§ 题目要求: 请将从含有“The image size is (770, 1229).”的那一行到条目末尾的各行（首尾均包括）重新写出，条目中的要求照原样保留，只把答案里的坐标数值按0.6的比例缩放，结果四舍五入取整（恰为0.5时向上取）。

§ 练习材料:

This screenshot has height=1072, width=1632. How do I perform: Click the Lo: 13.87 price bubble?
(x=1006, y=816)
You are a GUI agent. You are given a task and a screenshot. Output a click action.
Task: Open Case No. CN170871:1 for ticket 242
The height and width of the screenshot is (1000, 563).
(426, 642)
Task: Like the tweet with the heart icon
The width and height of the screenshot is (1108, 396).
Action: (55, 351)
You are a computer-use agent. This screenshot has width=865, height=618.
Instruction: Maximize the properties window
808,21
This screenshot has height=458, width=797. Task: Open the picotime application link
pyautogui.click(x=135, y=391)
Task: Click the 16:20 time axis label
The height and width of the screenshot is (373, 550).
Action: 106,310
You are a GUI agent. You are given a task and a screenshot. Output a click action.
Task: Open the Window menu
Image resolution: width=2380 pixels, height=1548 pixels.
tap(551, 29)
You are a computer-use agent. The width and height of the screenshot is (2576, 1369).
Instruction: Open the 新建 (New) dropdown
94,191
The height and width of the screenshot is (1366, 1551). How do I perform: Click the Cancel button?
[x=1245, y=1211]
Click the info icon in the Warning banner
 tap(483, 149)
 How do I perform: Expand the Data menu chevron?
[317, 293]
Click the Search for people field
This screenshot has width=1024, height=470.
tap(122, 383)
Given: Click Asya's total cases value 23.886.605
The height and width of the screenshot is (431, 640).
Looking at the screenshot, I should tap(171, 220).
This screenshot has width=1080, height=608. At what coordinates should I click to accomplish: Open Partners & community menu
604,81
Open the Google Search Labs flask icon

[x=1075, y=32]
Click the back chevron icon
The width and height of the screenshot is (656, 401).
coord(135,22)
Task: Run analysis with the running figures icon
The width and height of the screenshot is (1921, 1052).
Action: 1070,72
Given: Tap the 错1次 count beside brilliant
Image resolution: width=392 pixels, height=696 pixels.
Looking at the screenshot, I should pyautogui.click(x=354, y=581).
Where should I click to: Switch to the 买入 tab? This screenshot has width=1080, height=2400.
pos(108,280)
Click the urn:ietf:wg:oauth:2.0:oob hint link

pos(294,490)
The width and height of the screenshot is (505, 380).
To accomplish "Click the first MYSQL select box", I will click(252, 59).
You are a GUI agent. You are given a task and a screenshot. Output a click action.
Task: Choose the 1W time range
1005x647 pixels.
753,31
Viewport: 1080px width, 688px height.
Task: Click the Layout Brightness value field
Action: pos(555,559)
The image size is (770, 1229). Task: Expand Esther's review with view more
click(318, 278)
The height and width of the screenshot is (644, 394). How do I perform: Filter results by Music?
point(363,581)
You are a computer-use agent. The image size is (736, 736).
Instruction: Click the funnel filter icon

§ 正确答案:
The image size is (770, 1229). Task: Expand Esther's review with view more
click(191, 167)
The height and width of the screenshot is (644, 394). How do I perform: Filter results by Music?
point(218,349)
You are a computer-use agent. The image size is (736, 736).
Instruction: Click the funnel filter icon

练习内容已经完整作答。